#### DOCUMENTO DE ORIGEM:
Países mais no interior, como a própria Veneza, os reinos e repúblicas italianos e o Sacro Império Romano, continuaram por muito tempo a insistir no Mediterrâneo como essencial às suas próprias aspirações econômicas. Veneza mesmo já estava vendo os recém consolidados reinos espanhóis, por exemplo, graças ao comércio oceânico, assumirem uma proeminência política sobre a cristandade que os venezianos só poderiam ambicionar em sonho. Mas na Itália, Veneza ainda era uma potência econômica considerável, talvez a única capaz de fazer frente à França, por exemplo, e uma atriz principal no cenário político local, que incluía o Papa. Na virada do século, quando cada nação estabelecia e adaptava seu próprio modelo de desenvolvimento, as alianças flutuavam de acordo com as conveniências de momento. Outra influência forte sobre a política italiana era a dos reis franceses, que herdaram, com ajuda do Papa, o reino de Nápoles (região pobre ocupada basicamente por pastores de ovelhas, mas que cobria praticamente metade da península).

#### DADOS DE ORIGEM:
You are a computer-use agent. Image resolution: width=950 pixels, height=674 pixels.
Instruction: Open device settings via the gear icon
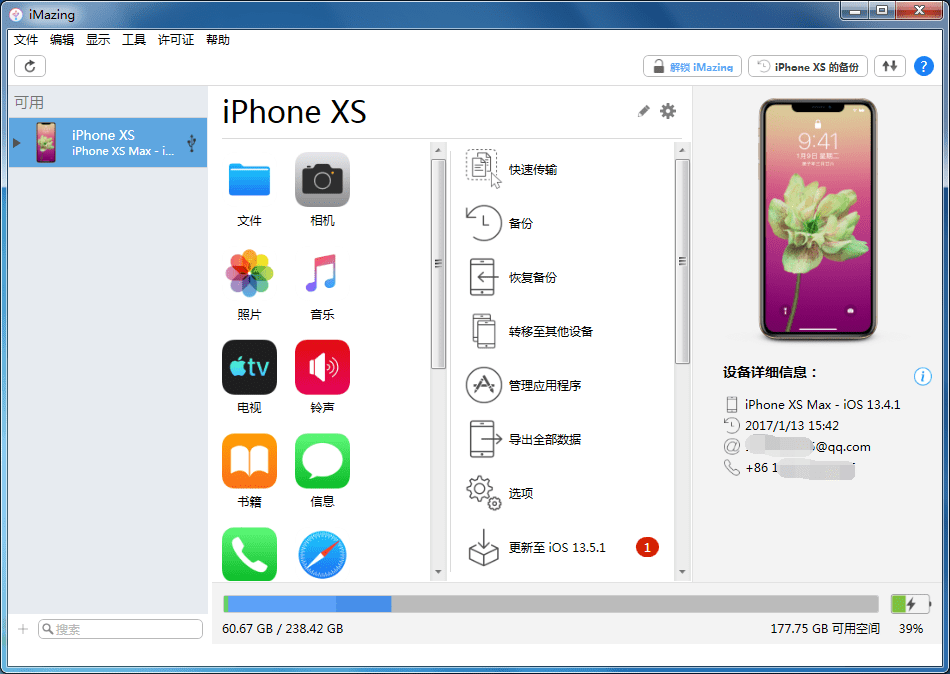(667, 112)

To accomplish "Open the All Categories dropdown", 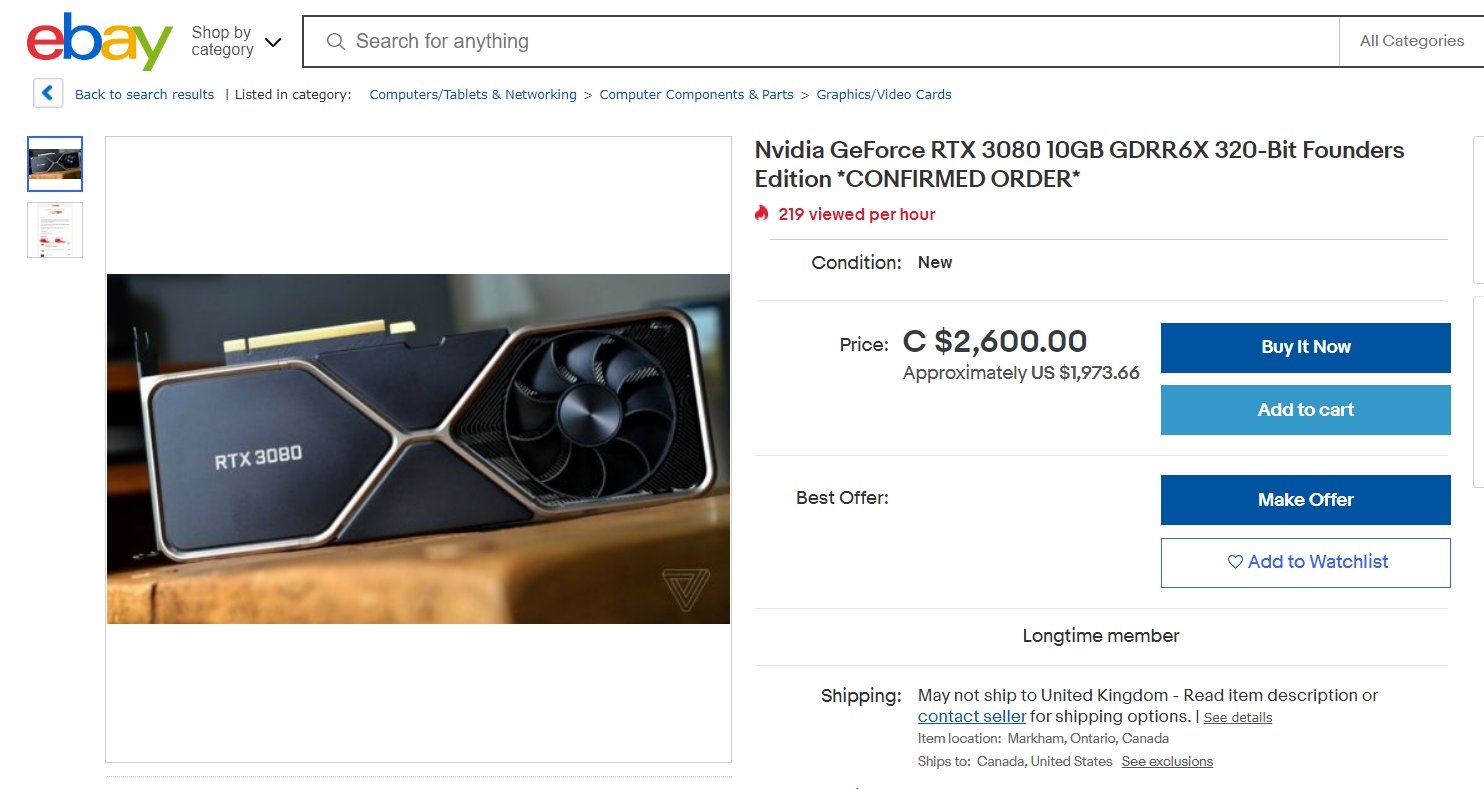I will coord(1411,41).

#### A FAZER:
No texto sobre Veneza e a política italiana, qual reino os reis franceses herdaram com a ajuda do Papa?

#### RESPOSTA CORRETA:
O reino de Nápoles.